- _Ejercicio propuesto 1_
En los registros, desde el inicio hasta la línea que contiene "coordinates (351, 2495).", ambas incluidas, sustituye "element" por "item". Reproduce solo esas líneas, sin ningún otro cambio.

Se desvanecieron en la bruma nocturna mientras los vecinos afectados con el ruidazo comenzamos a reconstruir los hechos, medio desconcertados, medio adormilados, tiritantes, seguros de que esos amantes vivirían muy cerca de ahí, donde habían dejado hasta sus llaves de casa en las bolsas de los pantalones, que recogí y alcé como bandera victoriosa ante el atrevimiento de haber tirado y roto nuestro tinaco comunitario (dos departamentos por piñata), afortunadamente vacío –como pasaba y pasa la gran parte del año–, en lo que se conoció entre la simpática recepción vecinal, chismerío tremendo y no pregunten, como la orgifiesta del edificio D.

Nadie nos creyó cuando, en asamblea vecinal, pretendimos varios habitantes del “D” recrear la situación. Todos los ojos estaban puestos en nosotros cuando levanté en alto el par de pantalones y aullamos, festejando un triunfo que fue nuestro linchamiento público. Hasta a mi comadrita le tocó. Nadie nos volvió a ver igual. Los marchantes de las tienditas locales nos cerraban las ventanitas desde donde atendían. Los vigilantes silbaban mentadas de madre al pasar “la vigilancia” por los rededores del edificio. Y los plomeros que contratamos para colocar –sin sentido, si se toma en cuenta la tremenda falta de agua– nuestro tinaco no dejaban de burlarse en clave angustiosa mientras trabajaron. Los grafiteros hicieron el resto: las paredes a su alcance pronto fueron un espejo de nuestras atolondradas costumbres.

Lástima que nunca supe los rumores, pero comienzo a creer que la única que se benefició de todo este embrollo fue el pedazo de hielo que era la enfermera, a quien comenzaron a rondarle filantrópicos admiradores, que la hacían protagonist de una orgía en la azotea de un edificio en las faldas de nuestro monte del calvario defequense, ante los ojos del Cristo de Iztapalapa.

lunes, 12 de septiembre de 2011

La ciudad subvertida II. Los vecinos (Iztapalapa, primer y segundo piso)

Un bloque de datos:
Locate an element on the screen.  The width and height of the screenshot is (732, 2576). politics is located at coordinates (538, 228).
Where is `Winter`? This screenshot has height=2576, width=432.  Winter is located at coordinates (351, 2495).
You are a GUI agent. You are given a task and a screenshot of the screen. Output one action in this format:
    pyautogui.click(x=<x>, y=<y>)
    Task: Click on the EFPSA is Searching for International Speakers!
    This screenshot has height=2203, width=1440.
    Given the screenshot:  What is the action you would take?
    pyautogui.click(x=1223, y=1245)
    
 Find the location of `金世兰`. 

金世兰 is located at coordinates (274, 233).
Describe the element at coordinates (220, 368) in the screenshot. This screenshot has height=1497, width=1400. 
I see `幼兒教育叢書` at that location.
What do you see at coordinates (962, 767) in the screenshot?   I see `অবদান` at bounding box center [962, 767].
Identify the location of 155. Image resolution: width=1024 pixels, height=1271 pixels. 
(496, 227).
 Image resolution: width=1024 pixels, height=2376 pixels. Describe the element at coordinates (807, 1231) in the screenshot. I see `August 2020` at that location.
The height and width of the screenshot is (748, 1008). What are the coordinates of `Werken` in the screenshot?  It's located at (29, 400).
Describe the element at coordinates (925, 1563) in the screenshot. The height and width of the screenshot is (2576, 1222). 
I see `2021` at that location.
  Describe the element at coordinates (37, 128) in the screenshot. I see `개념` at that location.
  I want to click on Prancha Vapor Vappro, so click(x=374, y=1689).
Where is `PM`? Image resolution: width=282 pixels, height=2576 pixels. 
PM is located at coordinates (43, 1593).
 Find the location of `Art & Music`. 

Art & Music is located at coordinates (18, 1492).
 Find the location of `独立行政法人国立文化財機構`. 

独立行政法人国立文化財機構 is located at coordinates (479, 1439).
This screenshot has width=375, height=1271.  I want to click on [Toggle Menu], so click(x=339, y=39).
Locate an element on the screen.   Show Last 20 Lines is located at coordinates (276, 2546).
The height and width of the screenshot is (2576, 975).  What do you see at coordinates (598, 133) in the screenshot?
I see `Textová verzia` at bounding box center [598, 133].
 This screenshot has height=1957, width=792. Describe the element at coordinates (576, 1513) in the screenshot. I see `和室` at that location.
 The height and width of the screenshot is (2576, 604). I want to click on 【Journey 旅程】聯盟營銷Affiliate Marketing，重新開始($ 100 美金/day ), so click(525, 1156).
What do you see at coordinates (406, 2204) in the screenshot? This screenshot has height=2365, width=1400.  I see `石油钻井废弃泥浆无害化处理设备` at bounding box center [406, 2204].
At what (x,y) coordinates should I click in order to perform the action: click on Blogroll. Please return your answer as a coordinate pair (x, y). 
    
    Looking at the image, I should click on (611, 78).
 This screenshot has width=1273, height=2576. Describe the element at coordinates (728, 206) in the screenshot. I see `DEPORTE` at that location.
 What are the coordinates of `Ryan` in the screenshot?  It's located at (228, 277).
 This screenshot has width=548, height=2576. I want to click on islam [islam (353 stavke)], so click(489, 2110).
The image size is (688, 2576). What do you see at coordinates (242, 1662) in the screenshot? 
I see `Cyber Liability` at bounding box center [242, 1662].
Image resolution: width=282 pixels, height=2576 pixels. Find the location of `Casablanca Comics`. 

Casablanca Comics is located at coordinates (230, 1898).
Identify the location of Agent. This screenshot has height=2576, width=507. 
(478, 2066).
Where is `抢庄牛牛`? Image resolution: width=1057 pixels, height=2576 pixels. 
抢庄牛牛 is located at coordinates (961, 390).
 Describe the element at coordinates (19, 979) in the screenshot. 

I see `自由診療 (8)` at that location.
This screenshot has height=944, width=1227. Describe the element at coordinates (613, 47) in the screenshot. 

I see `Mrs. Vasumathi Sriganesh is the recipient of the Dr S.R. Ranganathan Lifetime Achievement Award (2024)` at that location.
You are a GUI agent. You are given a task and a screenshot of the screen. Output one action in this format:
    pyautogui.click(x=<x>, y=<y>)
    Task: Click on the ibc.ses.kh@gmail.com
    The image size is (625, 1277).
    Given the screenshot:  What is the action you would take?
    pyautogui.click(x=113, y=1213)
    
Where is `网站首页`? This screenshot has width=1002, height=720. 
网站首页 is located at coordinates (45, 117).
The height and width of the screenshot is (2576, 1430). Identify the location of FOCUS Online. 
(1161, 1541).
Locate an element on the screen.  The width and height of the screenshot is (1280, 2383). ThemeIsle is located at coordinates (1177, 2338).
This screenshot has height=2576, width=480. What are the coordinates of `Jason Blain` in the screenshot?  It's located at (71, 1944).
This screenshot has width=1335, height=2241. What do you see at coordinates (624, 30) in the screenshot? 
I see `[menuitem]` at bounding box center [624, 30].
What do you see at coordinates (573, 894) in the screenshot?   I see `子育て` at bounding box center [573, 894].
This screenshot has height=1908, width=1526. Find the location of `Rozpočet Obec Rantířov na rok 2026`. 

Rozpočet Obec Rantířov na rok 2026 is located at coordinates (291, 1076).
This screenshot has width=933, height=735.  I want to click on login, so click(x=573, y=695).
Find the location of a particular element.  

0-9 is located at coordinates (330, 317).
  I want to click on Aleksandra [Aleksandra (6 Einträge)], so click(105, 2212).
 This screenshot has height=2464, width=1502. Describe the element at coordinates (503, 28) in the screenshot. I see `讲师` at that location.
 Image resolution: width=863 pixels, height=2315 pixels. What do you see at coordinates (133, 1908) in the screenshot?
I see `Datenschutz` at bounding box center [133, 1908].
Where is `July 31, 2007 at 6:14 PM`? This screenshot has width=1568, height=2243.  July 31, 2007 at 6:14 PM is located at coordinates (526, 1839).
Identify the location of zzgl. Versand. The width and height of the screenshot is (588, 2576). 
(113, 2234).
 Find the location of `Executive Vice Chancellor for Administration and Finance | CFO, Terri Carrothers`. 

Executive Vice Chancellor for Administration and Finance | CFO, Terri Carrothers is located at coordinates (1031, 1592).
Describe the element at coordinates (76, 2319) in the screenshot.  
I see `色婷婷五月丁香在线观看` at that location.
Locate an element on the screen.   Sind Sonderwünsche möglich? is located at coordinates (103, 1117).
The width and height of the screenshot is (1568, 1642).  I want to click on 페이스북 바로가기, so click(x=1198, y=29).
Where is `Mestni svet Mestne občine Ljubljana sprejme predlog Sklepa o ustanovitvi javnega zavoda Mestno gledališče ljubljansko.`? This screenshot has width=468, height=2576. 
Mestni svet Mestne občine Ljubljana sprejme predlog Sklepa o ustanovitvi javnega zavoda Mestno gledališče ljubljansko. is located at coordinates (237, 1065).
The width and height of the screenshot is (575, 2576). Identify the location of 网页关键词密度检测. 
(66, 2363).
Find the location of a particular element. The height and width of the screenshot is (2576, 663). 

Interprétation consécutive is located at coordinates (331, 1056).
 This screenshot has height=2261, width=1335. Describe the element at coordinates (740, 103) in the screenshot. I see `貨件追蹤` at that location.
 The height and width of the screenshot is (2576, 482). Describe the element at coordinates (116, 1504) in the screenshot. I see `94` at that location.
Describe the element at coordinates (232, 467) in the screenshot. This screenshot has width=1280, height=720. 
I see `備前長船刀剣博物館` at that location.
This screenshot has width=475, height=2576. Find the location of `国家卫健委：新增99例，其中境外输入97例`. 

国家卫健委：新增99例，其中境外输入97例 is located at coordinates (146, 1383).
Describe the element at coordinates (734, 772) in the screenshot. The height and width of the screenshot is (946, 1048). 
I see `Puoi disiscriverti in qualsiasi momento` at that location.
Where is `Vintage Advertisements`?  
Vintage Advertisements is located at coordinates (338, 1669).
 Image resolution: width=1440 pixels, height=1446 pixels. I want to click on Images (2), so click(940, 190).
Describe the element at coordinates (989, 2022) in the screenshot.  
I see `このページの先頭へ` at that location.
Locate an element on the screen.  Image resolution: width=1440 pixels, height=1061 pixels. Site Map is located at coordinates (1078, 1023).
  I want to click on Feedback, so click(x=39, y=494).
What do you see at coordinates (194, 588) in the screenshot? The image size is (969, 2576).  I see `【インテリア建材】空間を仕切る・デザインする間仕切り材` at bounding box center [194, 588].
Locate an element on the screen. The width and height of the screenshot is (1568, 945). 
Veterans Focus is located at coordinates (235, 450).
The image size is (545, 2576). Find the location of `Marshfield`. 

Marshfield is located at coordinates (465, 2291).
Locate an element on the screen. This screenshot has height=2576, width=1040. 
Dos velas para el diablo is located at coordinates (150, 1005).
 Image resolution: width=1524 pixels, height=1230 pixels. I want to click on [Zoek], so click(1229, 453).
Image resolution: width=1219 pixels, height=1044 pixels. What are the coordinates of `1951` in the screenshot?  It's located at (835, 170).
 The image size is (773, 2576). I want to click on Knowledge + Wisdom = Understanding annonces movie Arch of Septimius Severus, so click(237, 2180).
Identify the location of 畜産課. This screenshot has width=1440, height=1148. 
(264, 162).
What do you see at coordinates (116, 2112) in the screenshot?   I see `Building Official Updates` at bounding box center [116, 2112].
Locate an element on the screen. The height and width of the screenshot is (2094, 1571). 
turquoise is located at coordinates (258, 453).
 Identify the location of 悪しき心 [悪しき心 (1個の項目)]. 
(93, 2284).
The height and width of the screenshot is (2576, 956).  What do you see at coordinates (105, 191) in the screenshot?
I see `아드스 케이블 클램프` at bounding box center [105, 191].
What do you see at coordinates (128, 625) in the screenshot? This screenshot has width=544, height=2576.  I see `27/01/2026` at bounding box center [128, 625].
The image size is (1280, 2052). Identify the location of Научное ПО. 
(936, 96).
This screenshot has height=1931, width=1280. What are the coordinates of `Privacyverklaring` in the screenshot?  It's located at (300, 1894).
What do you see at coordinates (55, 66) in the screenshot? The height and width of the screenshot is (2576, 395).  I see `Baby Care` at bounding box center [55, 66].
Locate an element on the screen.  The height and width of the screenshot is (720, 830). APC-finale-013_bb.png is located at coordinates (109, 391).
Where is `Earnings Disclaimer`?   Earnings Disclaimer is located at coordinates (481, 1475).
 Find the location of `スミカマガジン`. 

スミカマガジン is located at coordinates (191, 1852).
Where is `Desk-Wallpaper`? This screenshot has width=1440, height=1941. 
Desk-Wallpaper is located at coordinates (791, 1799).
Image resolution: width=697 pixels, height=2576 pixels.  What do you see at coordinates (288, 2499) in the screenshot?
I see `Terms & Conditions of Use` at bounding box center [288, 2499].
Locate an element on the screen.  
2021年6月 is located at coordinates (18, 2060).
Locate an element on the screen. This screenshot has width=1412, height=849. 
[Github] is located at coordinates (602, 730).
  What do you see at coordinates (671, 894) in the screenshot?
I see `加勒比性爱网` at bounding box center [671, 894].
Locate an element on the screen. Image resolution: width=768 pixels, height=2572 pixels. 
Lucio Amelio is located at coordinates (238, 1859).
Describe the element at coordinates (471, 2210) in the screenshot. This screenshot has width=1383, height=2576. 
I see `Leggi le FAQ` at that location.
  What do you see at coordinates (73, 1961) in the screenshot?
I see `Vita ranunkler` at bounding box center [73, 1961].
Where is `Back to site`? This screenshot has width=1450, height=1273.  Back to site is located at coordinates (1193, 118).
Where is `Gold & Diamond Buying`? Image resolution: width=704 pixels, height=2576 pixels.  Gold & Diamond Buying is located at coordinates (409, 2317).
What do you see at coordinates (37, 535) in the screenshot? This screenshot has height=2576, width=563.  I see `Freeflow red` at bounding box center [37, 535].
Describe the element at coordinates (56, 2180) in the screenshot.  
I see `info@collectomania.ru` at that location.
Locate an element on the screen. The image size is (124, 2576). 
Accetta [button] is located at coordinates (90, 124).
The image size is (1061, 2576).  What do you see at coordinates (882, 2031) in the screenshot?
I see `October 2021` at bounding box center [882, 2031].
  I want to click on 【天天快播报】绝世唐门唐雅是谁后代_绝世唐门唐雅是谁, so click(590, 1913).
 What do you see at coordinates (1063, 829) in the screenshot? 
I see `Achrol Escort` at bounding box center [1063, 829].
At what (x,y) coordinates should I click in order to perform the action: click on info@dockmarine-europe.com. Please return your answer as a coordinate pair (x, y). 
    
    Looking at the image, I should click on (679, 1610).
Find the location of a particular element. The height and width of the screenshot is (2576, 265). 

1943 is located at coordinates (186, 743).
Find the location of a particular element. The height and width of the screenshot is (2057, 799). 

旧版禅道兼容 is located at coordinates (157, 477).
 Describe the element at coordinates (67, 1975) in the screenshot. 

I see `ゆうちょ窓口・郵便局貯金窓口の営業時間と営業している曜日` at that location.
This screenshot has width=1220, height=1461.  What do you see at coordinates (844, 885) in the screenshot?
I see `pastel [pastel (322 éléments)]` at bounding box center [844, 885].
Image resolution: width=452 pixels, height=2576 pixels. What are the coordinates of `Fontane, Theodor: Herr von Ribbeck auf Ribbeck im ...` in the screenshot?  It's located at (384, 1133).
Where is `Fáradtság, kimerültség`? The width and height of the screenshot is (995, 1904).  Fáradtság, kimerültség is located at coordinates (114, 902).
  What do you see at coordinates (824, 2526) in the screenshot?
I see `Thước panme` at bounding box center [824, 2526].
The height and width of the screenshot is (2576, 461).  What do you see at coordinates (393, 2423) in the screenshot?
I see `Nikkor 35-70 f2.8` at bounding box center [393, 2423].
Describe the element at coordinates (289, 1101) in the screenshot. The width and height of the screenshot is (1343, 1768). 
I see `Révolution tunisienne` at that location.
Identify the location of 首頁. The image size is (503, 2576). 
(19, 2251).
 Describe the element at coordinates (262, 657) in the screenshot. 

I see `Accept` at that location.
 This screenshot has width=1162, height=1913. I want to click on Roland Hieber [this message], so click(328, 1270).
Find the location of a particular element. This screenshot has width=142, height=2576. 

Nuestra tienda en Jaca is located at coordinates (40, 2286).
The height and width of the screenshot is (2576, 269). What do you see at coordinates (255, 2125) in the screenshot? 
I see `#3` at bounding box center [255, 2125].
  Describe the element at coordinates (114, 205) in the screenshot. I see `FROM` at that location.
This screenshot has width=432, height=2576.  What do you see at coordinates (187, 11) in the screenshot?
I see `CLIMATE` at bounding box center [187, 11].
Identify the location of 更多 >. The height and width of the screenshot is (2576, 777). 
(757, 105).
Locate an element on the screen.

- _Ejercicio propuesto 2_
Cita literalmente el fragmento del texto sobre los vecinos de Iztapalapa que empieza en las palabras "Nadie nos creyó" y termina tras "nuestras atolondradas costumbres.".

- _Resultado del ejercicio 1_
Locate an item on the screen.  The width and height of the screenshot is (732, 2576). politics is located at coordinates (538, 228).
Where is `Winter`? This screenshot has height=2576, width=432.  Winter is located at coordinates (351, 2495).

- _Resultado del ejercicio 2_
Nadie nos creyó cuando, en asamblea vecinal, pretendimos varios habitantes del “D” recrear la situación. Todos los ojos estaban puestos en nosotros cuando levanté en alto el par de pantalones y aullamos, festejando un triunfo que fue nuestro linchamiento público. Hasta a mi comadrita le tocó. Nadie nos volvió a ver igual. Los marchantes de las tienditas locales nos cerraban las ventanitas desde donde atendían. Los vigilantes silbaban mentadas de madre al pasar “la vigilancia” por los rededores del edificio. Y los plomeros que contratamos para colocar –sin sentido, si se toma en cuenta la tremenda falta de agua– nuestro tinaco no dejaban de burlarse en clave angustiosa mientras trabajaron. Los grafiteros hicieron el resto: las paredes a su alcance pronto fueron un espejo de nuestras atolondradas costumbres.